Yet to do either, industry would need, as the National Union of Manufacturers has requested, an equivalent change in school holidays. For this is the key to the whole problem. It could be done, as the National Union of Teachers has proposed, by spreading school holidays from mid-June to mid-September, possibly by regions or even by types of school. A longer school holiday in the middle of the year, as happens in some European countries, with shorter holidays at Christmas and Easter, does not seem either necessary or a desirable solution to the problem. For one thing, apart from the opposition it might encounter among teachers, it would add to the difficulties the holiday weeks already create for the increasingly large number of working mothers.

Administratively it would be simple to shift the whole cycle back one month; it would be rather harder to devise a satisfactory way of spreading the holidays. But in either case a change would have to be made in the examination calendar.

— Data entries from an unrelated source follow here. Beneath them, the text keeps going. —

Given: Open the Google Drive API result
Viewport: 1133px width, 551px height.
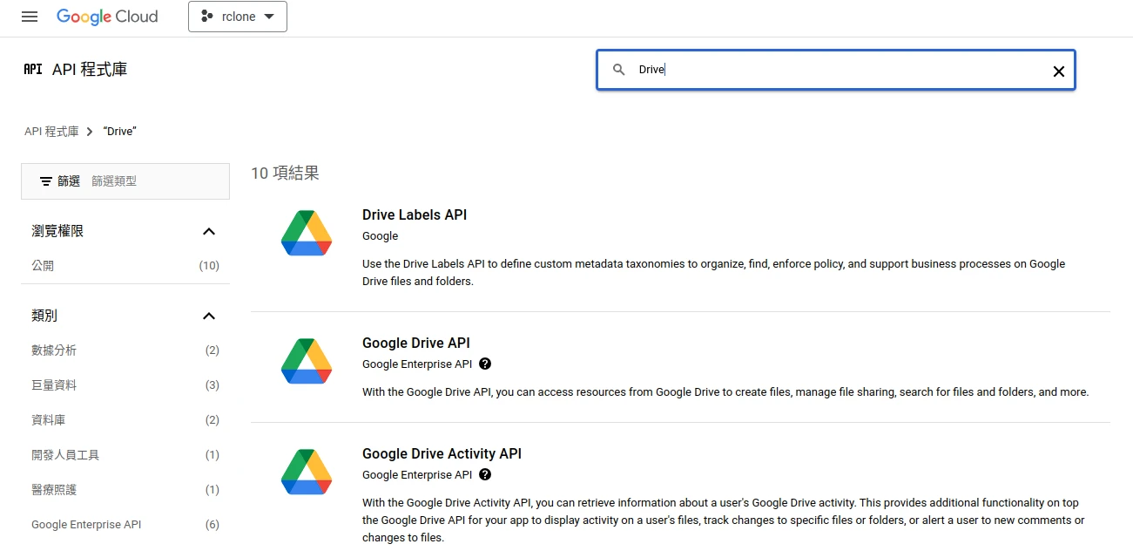Looking at the screenshot, I should [x=416, y=343].
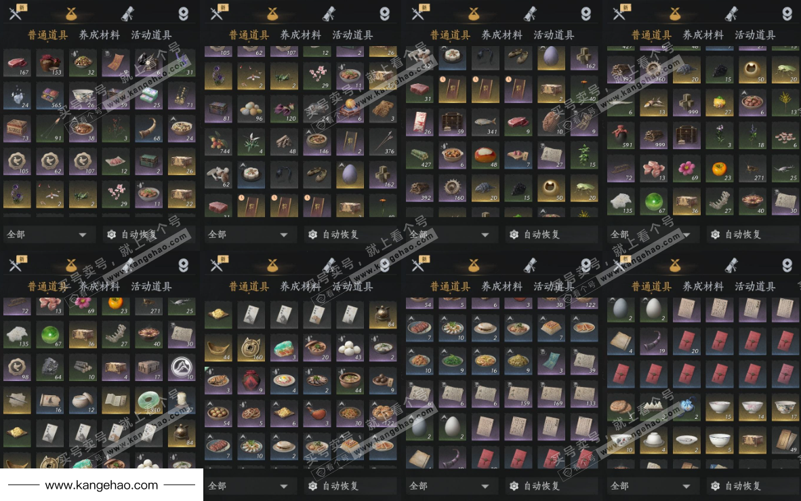The height and width of the screenshot is (501, 801).
Task: Select the silver mountain emblem numbered 10
Action: click(182, 367)
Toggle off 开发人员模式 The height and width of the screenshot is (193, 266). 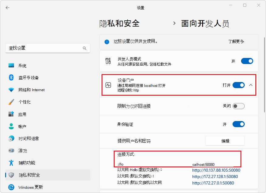[x=247, y=61]
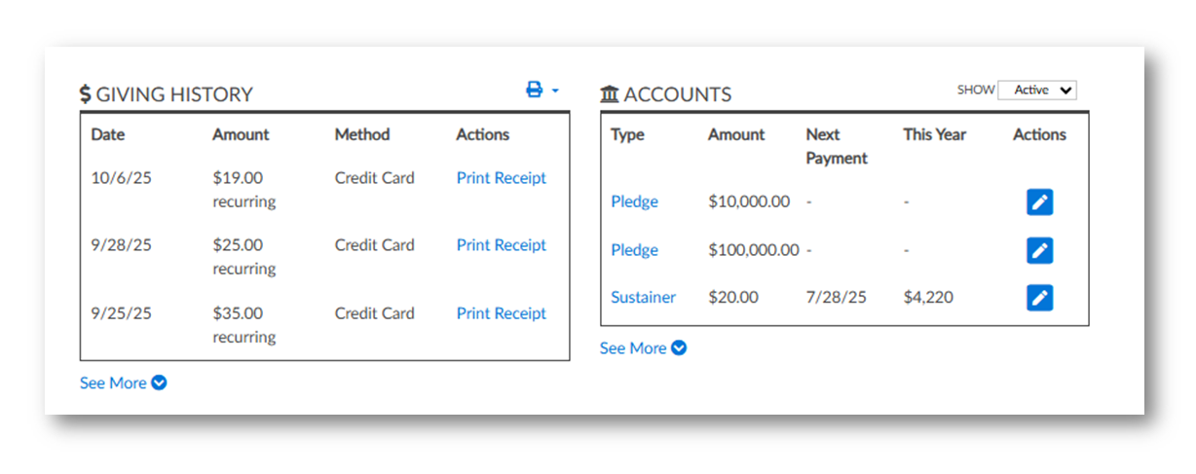Click the dollar sign icon beside Giving History
1196x474 pixels.
pos(86,94)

Personally, I would regard such a change as one of the strongest arguments for reform. At present we require children to prepare and sit for crucial examinations at the secondary, and later at the university level in the most pleasant months for outdoor activity and often the hottest season. There then follows a terrible scramble to get papers marked, while the entrants wait to know their results before they will be sure what kind of job they can hope to get or whether they will, for example, be accepted by the university or some other form of advanced training. The selection process is already too cramped, and with increasing numbers seeking entrance it will get worse.

Why should we not move GCE at least back to March or April? The argument that the subsequent term would be wasted does not impress. On the contrary, far more effective use might be made of it, both for those who will leave at the end of it for jobs and those who have to prepare for a university career. Of course reform has wide implications, but most of them seem to me patently beneficial. Looking at the weight of evidence for change, all of which has been considered by the Board of Trade committee that sent its report to Mr Maudling recently, I find it hard to understand why he gave such dusty answers recently when asked in the Commons what he proposed to do. Is the report to be suppressed? And is that because it proposed reform? Why should the government shirk what could, after a period of adjustment, prove a popular change? It can do little about our climate, but quite a lot about the way we could get the best out of it.